USDA also said that bulk shipping of products such as grains would be unaffected by this strike. Bulk grain loading facilities typically operate with their own employees or with different labor unions.
COTTON AND SHIPPING
“Cotton is entirely dependent on containerized shipment,” said Scott Stiles, an extension economics program associate for the University of Arkansas System Division of Agriculture.
According to the National Agricultural Statistics Service, 20 percent of the U.S. cotton crop has been harvested.
“Eleven-point-eight million bales of the 2024 crop are projected to be exported,” Stiles said. “I would conservatively estimate that 55 percent of the 11.8 million bales would be shipped out of ports affected by this strike.”
Stiles said that some shipments bound for Asia can be diverted to the West Coast.
“The East Coast has largely handled cotton shipments to markets such as Turkey,” he said. “If the strike is prolonged like the last one in 1977 that lasted six weeks, will Turkey switch its cotton purchases to Brazil or West Africa?”
U.S. export sales of cotton are already off to the slowest start since 2015, Stiles said, and any “interruption in the U.S. ability to export only makes this situation worse.”
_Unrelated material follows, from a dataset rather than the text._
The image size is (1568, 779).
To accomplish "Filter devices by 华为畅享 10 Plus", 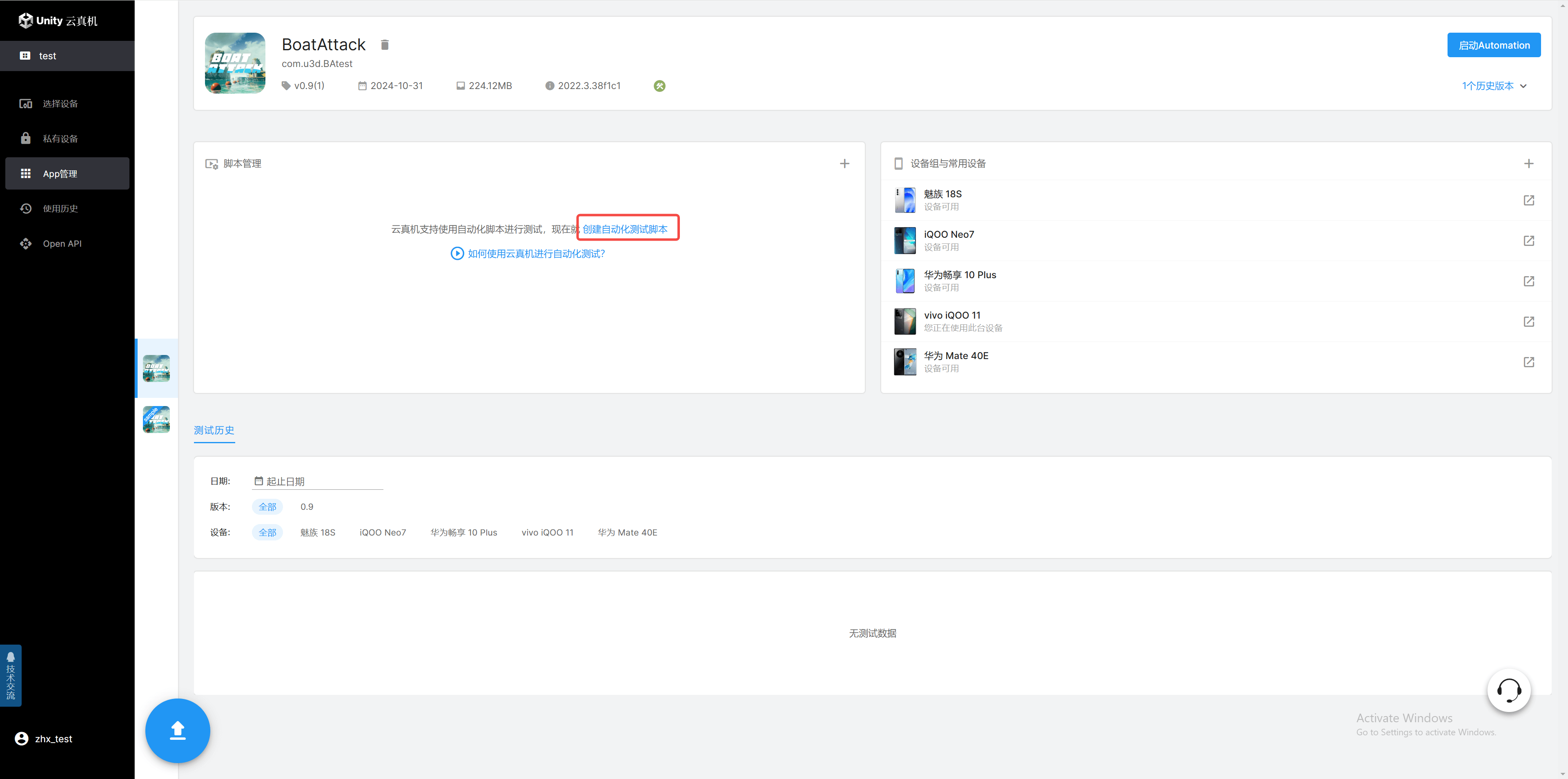I will pos(463,532).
Eight-six percent of U.S. cotton demand is attributed to exports.
“Producers have watched market prices slide from 85 cents in February to 66 cents in August,” Stiles said. “Prices have recovered recently to the 73- to 74-cent area but have stalled as it became apparent that the port labor dispute would not be resolved by the Sept. 30 deadline.”
December cotton futures closed 52 points lower today to settle at 73.09 cents per pound.
MEAT AND POULTRY
Should the strike be prolonged, consumers could be seeing changes.
“Approximately 20 percent of broilers are destined for export markets,” said Jada Thompson, poultry economist for the University of Arkansas System Division of Agriculture. With the volume of ocean-bound freight that runs through East Coast ports, the strike “could have very real consequences either in spoiled products, lost revenues, or additional, unexpected storage costs.”
James Mitchell, a livestock economist with the Division of Agriculture, said, “this could have a significant impact on beef and pork trade flows. Beef trade to Mexico, Colombia, Costa Rica, Panama, and Honduras, for example, is affected, accounting for approximately 12 percent of beef exports through July 2024. The Caribbean makes up 4 percent of pork exports through July 2024.”
The strike “doesn’t impact all beef and pork exports uniformly. We export a wide variety of products to many different places. And those products are all valued differently,” he said. “The dollar impact will depend on which types of products are affected, the quantities, and the value of those specific export products.”